In problem A, Why is it giving wrong answer for this submission on test 6?

The sum of values of vertices is same in jurys answer and my answer.

»
3 months ago, # |
Rev. 3   Vote: I like it 0 Vote: I do not like it

I finished problem A in a different manner, and sometimes it doesn't even consider the median of b's. I wish someone could show me the proof that the median is good (if you know it, please reply my comment. Very grateful already!). I found my way more intuitive (of course, because I thought of it :P), and I'll describe it.

So we ended up with lots of $$$f(x) = ax+b$$$ functions, where $$$a \neq 0$$$ (if $$$a = 0$$$, throw it away, for it's a constant). This way, there are only two cases:

  • if $$$a < 0$$$, then for every $$$x > -b/a$$$, $$$f(x) < 0$$$, and for every $$$x < -b/a$$$, $$$f(x) > 0$$$.

  • if $$$a > 0$$$, then for every $$$x > -b/a$$$, $$$f(x) > 0$$$, and for every $$$x < -b/a$$$, $$$f(x) < 0$$$.

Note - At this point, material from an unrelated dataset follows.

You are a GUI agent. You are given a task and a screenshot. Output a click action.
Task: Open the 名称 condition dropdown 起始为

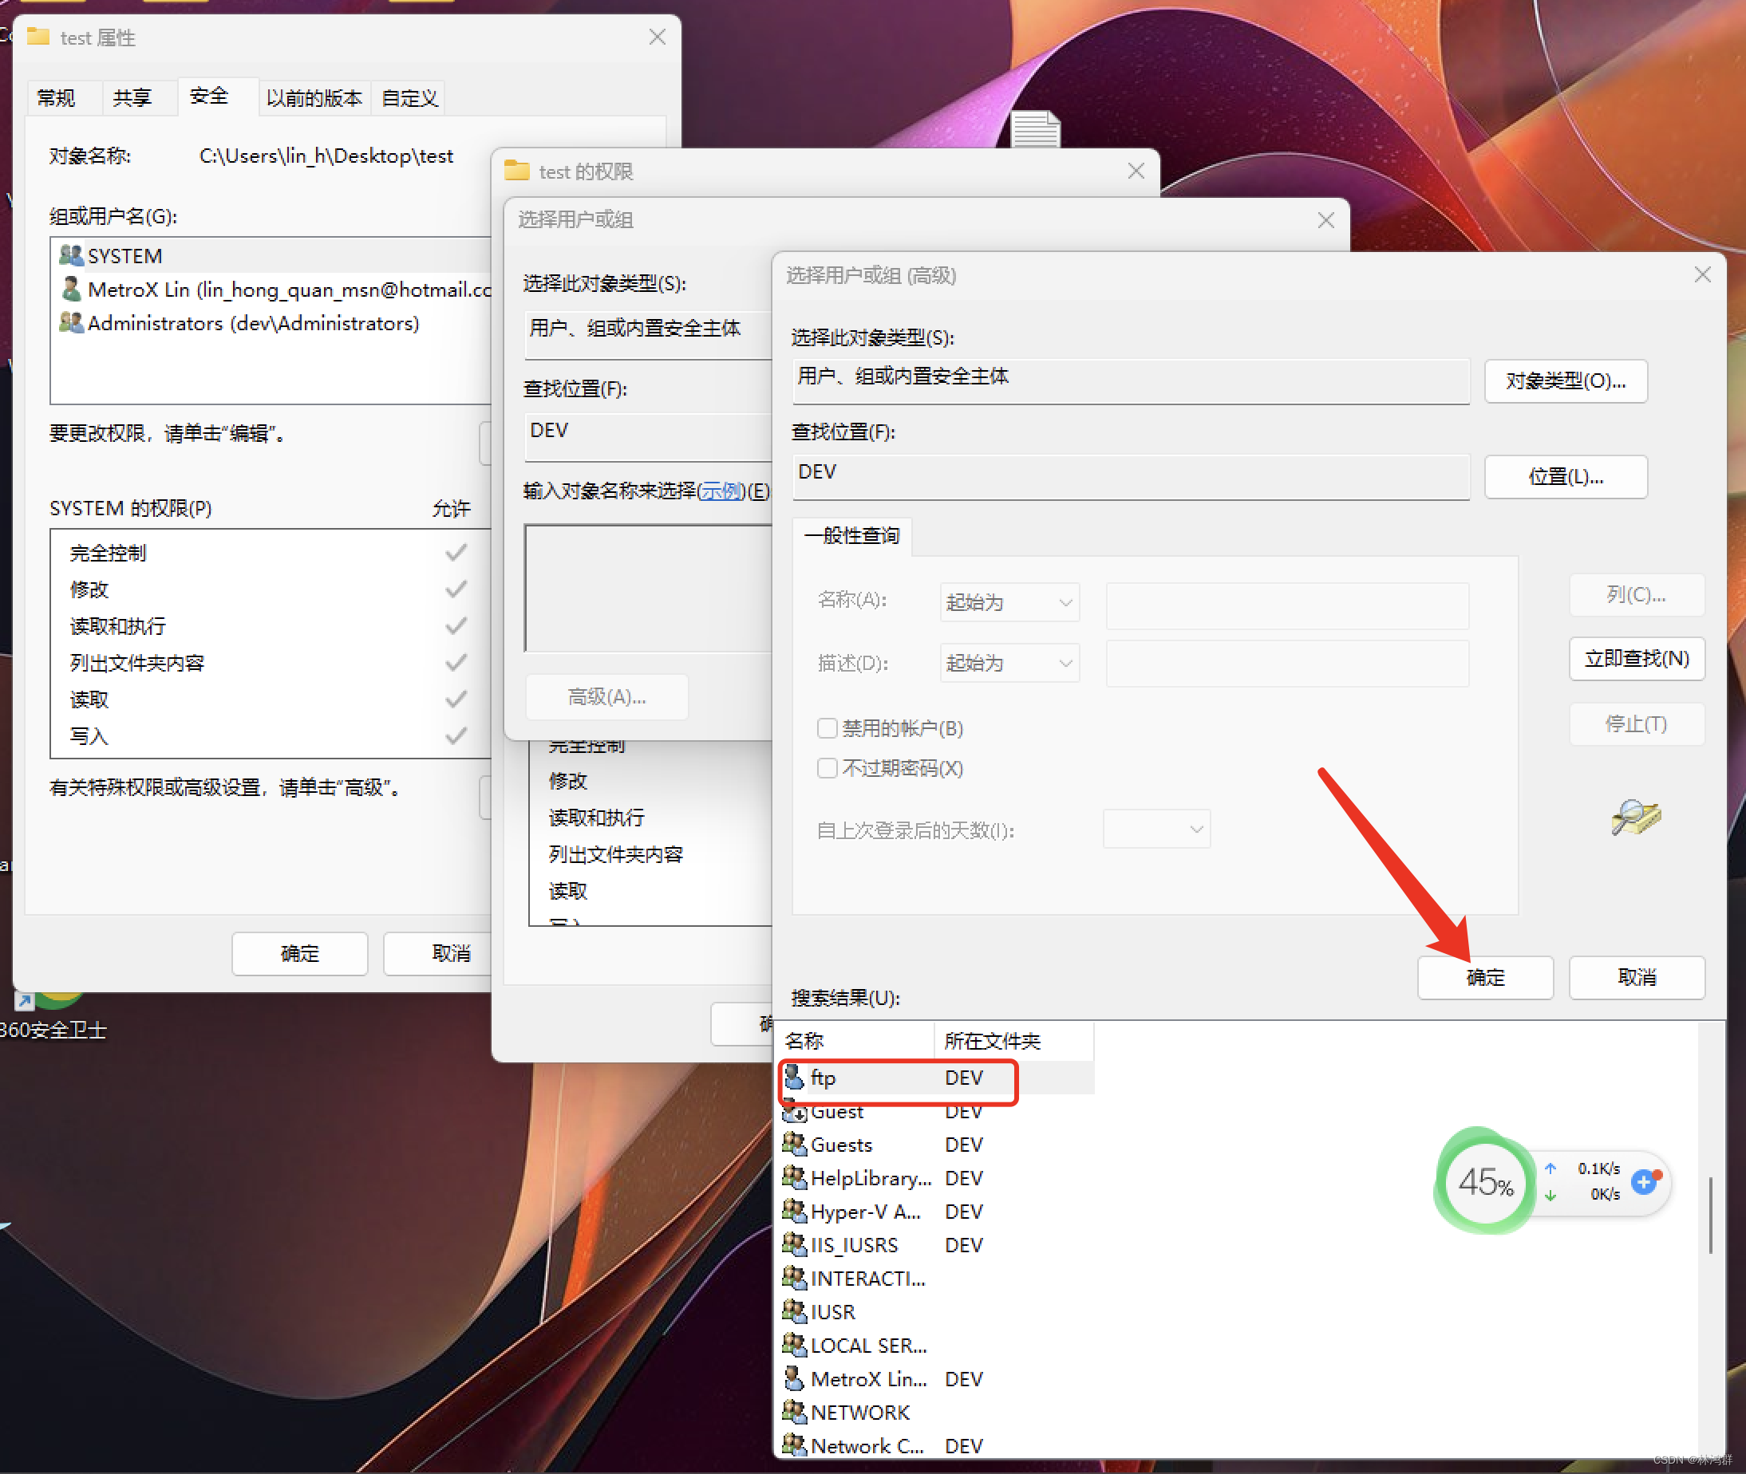pyautogui.click(x=1009, y=602)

So I put in a vector every pair($$$-b_i/a_i$$$, $$$i$$$) and sorted it. My observation was that, between two consecutive $$$x$$$'s in the vector, the sum of the absolute value of the functions is a linear function itself. So the best answer would be one of the endopoints of this interval. And the only function that stop behaving the way it was when we reach a new $$$x$$$ is the function responsible for this $$$x$$$. For example, suppose we are processing $$$a_ix+b_i$$$ and $$$a_i > 0$$$. So, before we process it, the real addition this function gives to the total is its reflection according to the x-axis — i.e, $$$-a_ix-b_i$$$. The moment we process its $$$x$$$, it gives us 0, of course. After it, the addition changes to $$$a_ix+b_i$$$. That's it.

Maybe I unconsciously did that median thing, but it isn't quite clear to me. Please someone provide a proof!